私たちにとってこの地は異世界だが、彼らにとっては私たちの方が異世界人である。どちらがどうともいえない状況の中、私はられらからの見方で話を進めていく。私たちを発見した彼らは警戒して、誰何してきたので、素直にこう答えていく。


「君たちは、『異界からの来訪者』か。大変な目に遭ったな。・・・・・まあなんだ。こっちに来て座れ。晩飯はまだだろう?何か食わせてやる。」

「ありがとうございます。」


先に野営をしていた彼らにご相伴する形で、私達も野営をする事にした。

それにしても、全く問題なく会話ができているので、言語解読スキルはしっかりと働いているようですね。周囲をちらりと見てみれば、首を横に振っている者と縦に振っている者とに別れている。要するに、先ほどの私とこの男性との会話を理解できたかできないかだね。

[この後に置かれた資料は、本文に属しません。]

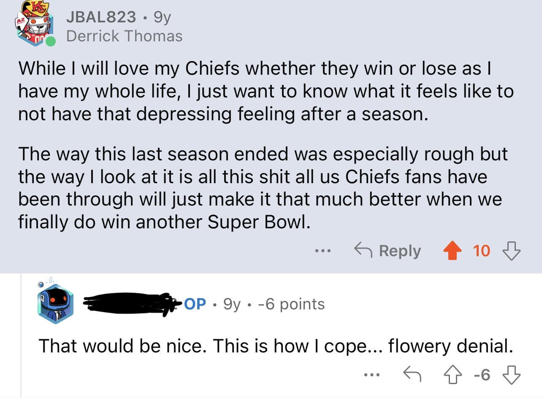Click the robot avatar on OP's comment
Screen dimensions: 542x398
54,302
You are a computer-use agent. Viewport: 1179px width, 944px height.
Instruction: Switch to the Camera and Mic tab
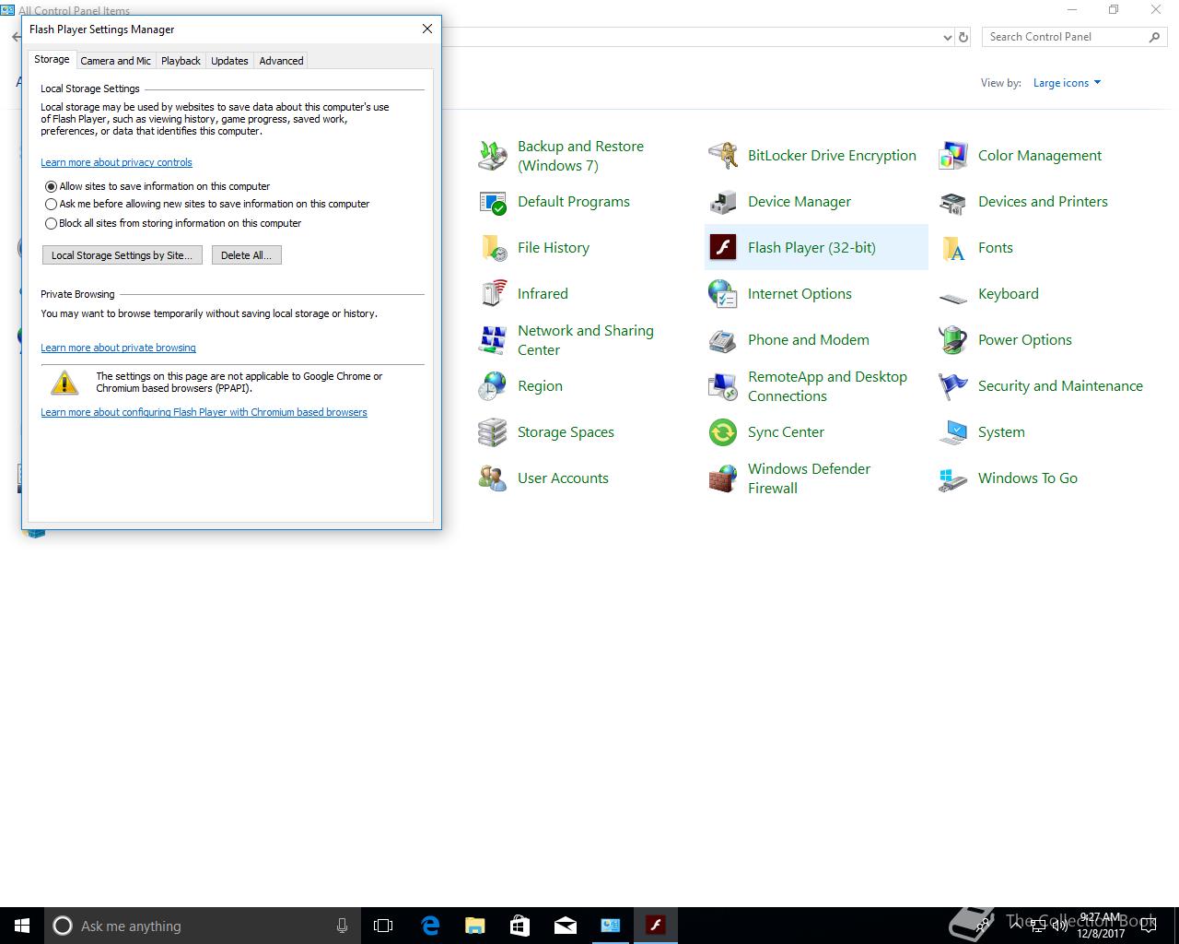click(x=115, y=61)
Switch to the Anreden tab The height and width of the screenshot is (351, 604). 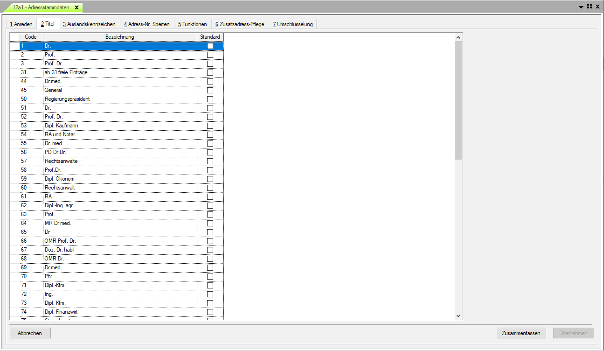coord(21,24)
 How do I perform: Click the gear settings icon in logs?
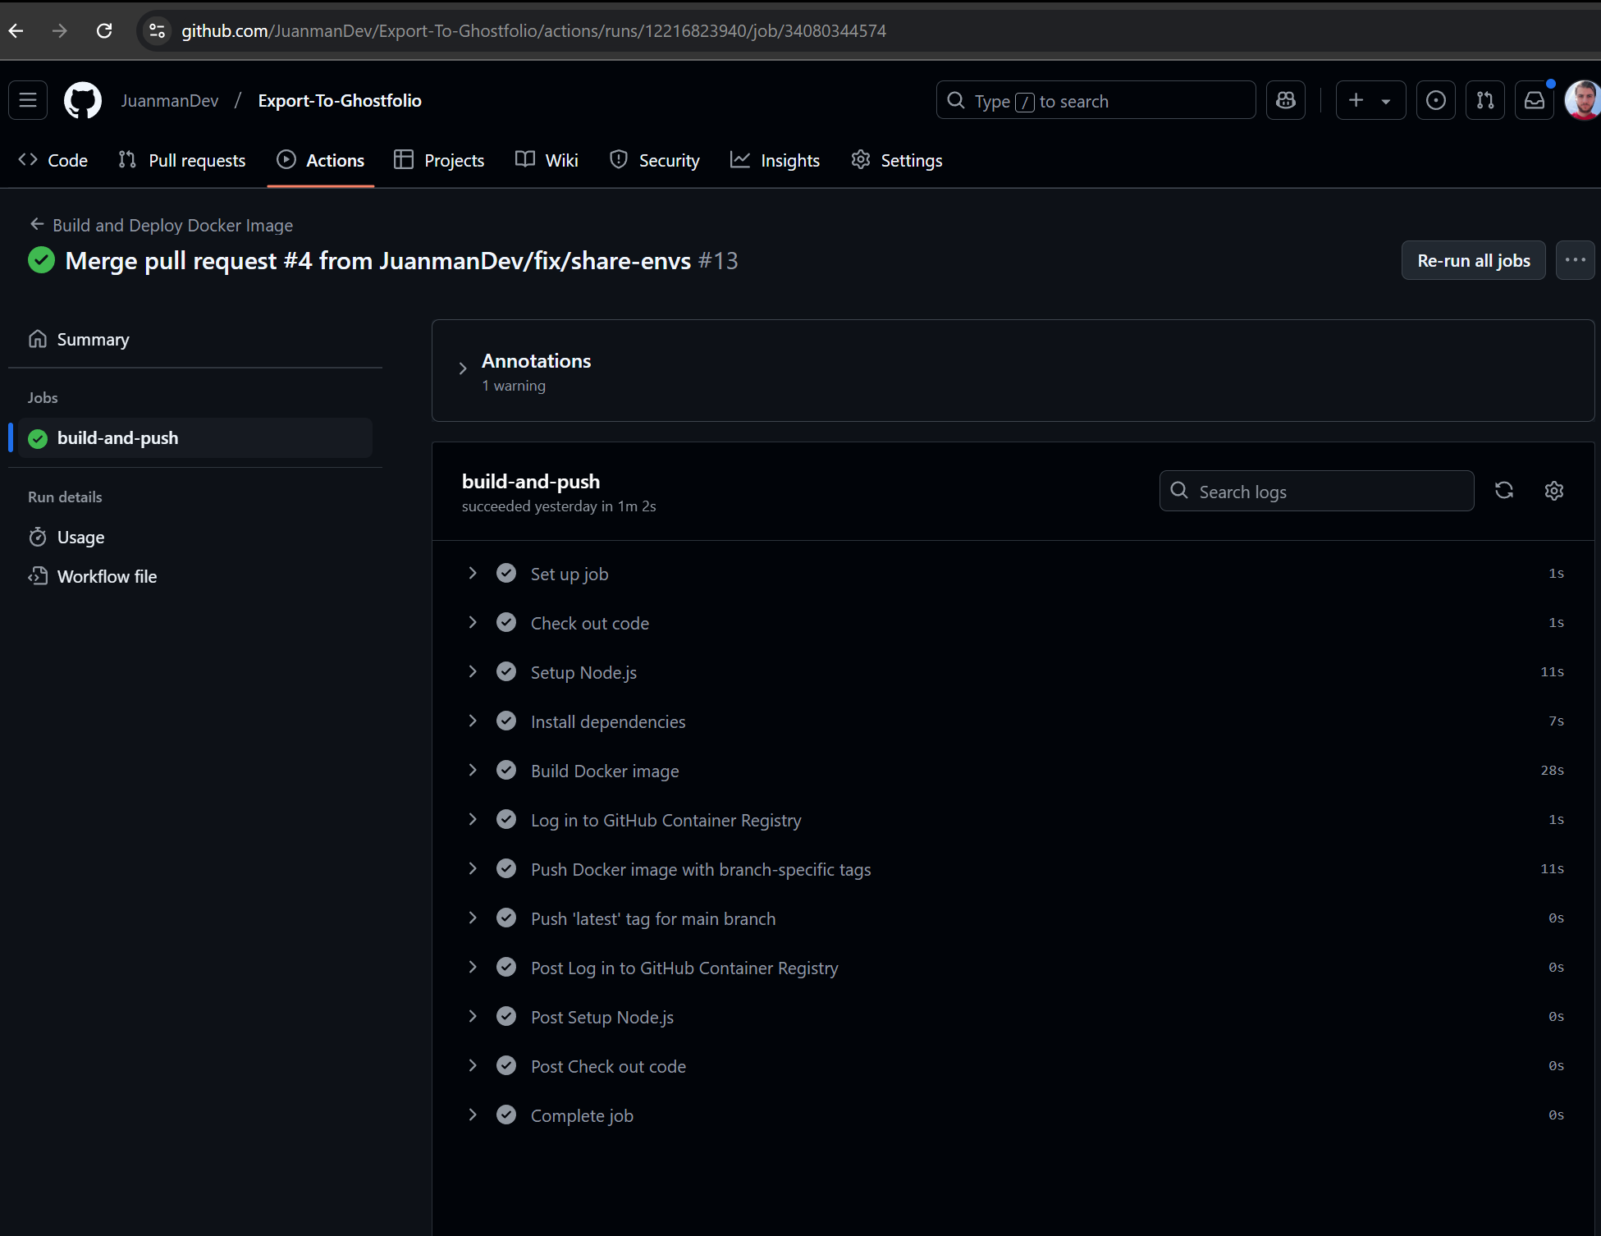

ちなみに、私とコトリ、ハルナちゃんとマキさん、マキさんの彼氏であるヨシナリ君は言葉が理解できている人で、それ以外のナオミチ君、ミオさん、の2人は理解できない人とだった。あのゲームはやっていたらしいが、まさかここにきて言語解読スキルの重要性が理解できたようで悔やみきれない顔をしている。たいていの異世界転移モノだと、文字の壁はともかく、言葉の壁はない事が多いからね。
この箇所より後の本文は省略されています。